Required work ▸ Transcribe the data below in full, exactly.
==================================================
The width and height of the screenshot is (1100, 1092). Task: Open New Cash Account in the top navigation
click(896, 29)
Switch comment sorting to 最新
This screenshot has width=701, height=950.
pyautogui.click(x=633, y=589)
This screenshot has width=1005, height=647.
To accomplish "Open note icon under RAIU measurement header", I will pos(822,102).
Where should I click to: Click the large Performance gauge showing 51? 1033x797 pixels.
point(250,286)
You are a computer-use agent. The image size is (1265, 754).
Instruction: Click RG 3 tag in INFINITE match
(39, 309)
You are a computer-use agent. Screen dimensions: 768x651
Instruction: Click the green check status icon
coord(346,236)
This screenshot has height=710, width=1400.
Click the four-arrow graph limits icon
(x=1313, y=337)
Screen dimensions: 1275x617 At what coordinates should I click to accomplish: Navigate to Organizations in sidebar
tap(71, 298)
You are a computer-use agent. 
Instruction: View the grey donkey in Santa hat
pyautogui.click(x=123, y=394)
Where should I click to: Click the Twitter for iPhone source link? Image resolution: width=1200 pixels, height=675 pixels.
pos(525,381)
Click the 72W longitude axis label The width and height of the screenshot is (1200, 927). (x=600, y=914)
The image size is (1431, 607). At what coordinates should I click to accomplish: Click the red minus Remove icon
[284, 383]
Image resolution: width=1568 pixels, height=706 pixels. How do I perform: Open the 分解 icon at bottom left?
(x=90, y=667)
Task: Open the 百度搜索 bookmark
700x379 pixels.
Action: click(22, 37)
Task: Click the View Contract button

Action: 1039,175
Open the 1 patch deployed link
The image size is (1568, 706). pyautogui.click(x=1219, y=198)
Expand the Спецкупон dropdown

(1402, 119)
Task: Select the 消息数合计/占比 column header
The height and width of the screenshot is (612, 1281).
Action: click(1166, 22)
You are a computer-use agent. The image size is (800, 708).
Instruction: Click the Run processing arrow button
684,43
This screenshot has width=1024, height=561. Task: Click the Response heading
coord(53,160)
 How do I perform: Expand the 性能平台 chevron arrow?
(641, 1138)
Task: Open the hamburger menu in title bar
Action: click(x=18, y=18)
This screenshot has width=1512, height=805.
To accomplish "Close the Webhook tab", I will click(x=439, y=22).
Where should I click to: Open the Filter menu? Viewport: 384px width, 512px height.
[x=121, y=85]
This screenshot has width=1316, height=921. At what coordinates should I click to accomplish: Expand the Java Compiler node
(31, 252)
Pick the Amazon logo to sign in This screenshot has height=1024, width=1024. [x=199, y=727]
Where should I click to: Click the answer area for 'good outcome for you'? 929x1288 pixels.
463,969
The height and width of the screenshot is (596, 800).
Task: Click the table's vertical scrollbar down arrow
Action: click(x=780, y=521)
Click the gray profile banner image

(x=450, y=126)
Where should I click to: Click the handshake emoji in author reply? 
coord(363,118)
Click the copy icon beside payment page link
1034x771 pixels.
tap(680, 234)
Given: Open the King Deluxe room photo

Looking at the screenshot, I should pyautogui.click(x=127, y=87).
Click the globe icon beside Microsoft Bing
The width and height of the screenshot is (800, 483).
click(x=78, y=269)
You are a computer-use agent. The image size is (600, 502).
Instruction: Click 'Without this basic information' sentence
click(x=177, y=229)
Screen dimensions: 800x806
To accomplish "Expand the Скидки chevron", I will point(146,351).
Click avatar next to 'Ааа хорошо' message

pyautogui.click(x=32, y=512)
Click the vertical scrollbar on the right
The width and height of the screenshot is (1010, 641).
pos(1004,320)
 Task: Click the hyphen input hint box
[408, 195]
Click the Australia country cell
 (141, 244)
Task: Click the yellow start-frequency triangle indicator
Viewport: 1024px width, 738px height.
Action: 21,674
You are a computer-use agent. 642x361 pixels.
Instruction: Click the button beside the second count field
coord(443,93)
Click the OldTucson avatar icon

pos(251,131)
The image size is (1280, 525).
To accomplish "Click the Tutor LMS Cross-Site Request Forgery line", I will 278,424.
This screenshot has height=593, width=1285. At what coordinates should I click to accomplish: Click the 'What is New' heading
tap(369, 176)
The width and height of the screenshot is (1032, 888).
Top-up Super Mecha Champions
==================================================
Answer to this task ▸
The width and height of the screenshot is (1100, 1092). Task: Open New Cash Account in the top navigation
click(896, 29)
Switch comment sorting to 最新
This screenshot has width=701, height=950.
pyautogui.click(x=633, y=589)
This screenshot has width=1005, height=647.
To accomplish "Open note icon under RAIU measurement header", I will pos(822,102).
Where should I click to: Click the large Performance gauge showing 51? 1033x797 pixels.
point(250,286)
You are a computer-use agent. The image size is (1265, 754).
Instruction: Click RG 3 tag in INFINITE match
(39, 309)
You are a computer-use agent. Screen dimensions: 768x651
Instruction: Click the green check status icon
coord(346,236)
This screenshot has height=710, width=1400.
Click the four-arrow graph limits icon
(x=1313, y=337)
Screen dimensions: 1275x617 At what coordinates should I click to accomplish: Navigate to Organizations in sidebar
tap(71, 298)
You are a computer-use agent. 
Instruction: View the grey donkey in Santa hat
pyautogui.click(x=123, y=394)
Where should I click to: Click the Twitter for iPhone source link? Image resolution: width=1200 pixels, height=675 pixels.
pos(525,381)
Click the 72W longitude axis label The width and height of the screenshot is (1200, 927). (x=600, y=914)
The image size is (1431, 607). At what coordinates should I click to accomplish: Click the red minus Remove icon
[284, 383]
Image resolution: width=1568 pixels, height=706 pixels. How do I perform: Open the 分解 icon at bottom left?
(x=90, y=667)
Task: Open the 百度搜索 bookmark
700x379 pixels.
Action: click(22, 37)
Task: Click the View Contract button

Action: 1039,175
Open the 1 patch deployed link
The image size is (1568, 706). pyautogui.click(x=1219, y=198)
Expand the Спецкупон dropdown

(1402, 119)
Task: Select the 消息数合计/占比 column header
The height and width of the screenshot is (612, 1281).
Action: click(1166, 22)
You are a computer-use agent. The image size is (800, 708).
Instruction: Click the Run processing arrow button
684,43
This screenshot has width=1024, height=561. Task: Click the Response heading
coord(53,160)
 How do I perform: Expand the 性能平台 chevron arrow?
(641, 1138)
Task: Open the hamburger menu in title bar
Action: click(x=18, y=18)
This screenshot has width=1512, height=805.
To accomplish "Close the Webhook tab", I will click(x=439, y=22).
Where should I click to: Open the Filter menu? Viewport: 384px width, 512px height.
[x=121, y=85]
This screenshot has width=1316, height=921. At what coordinates should I click to accomplish: Expand the Java Compiler node
(31, 252)
Pick the Amazon logo to sign in This screenshot has height=1024, width=1024. [x=199, y=727]
Where should I click to: Click the answer area for 'good outcome for you'? 929x1288 pixels.
463,969
The height and width of the screenshot is (596, 800).
Task: Click the table's vertical scrollbar down arrow
Action: click(x=780, y=521)
Click the gray profile banner image

(x=450, y=126)
Where should I click to: Click the handshake emoji in author reply? 
coord(363,118)
Click the copy icon beside payment page link
1034x771 pixels.
tap(680, 234)
Given: Open the King Deluxe room photo

Looking at the screenshot, I should pyautogui.click(x=127, y=87).
Click the globe icon beside Microsoft Bing
The width and height of the screenshot is (800, 483).
click(x=78, y=269)
You are a computer-use agent. The image size is (600, 502).
Instruction: Click 'Without this basic information' sentence
click(x=177, y=229)
Screen dimensions: 800x806
To accomplish "Expand the Скидки chevron", I will point(146,351).
Click avatar next to 'Ааа хорошо' message

pyautogui.click(x=32, y=512)
Click the vertical scrollbar on the right
The width and height of the screenshot is (1010, 641).
pos(1004,320)
 Task: Click the hyphen input hint box
[408, 195]
Click the Australia country cell
 (141, 244)
Task: Click the yellow start-frequency triangle indicator
Viewport: 1024px width, 738px height.
Action: 21,674
You are a computer-use agent. 642x361 pixels.
Instruction: Click the button beside the second count field
coord(443,93)
Click the OldTucson avatar icon

pos(251,131)
The image size is (1280, 525).
To accomplish "Click the Tutor LMS Cross-Site Request Forgery line", I will 278,424.
This screenshot has height=593, width=1285. At what coordinates should I click to accomplish: Click the 'What is New' heading
tap(369, 176)
The width and height of the screenshot is (1032, 888).
Top-up Super Mecha Champions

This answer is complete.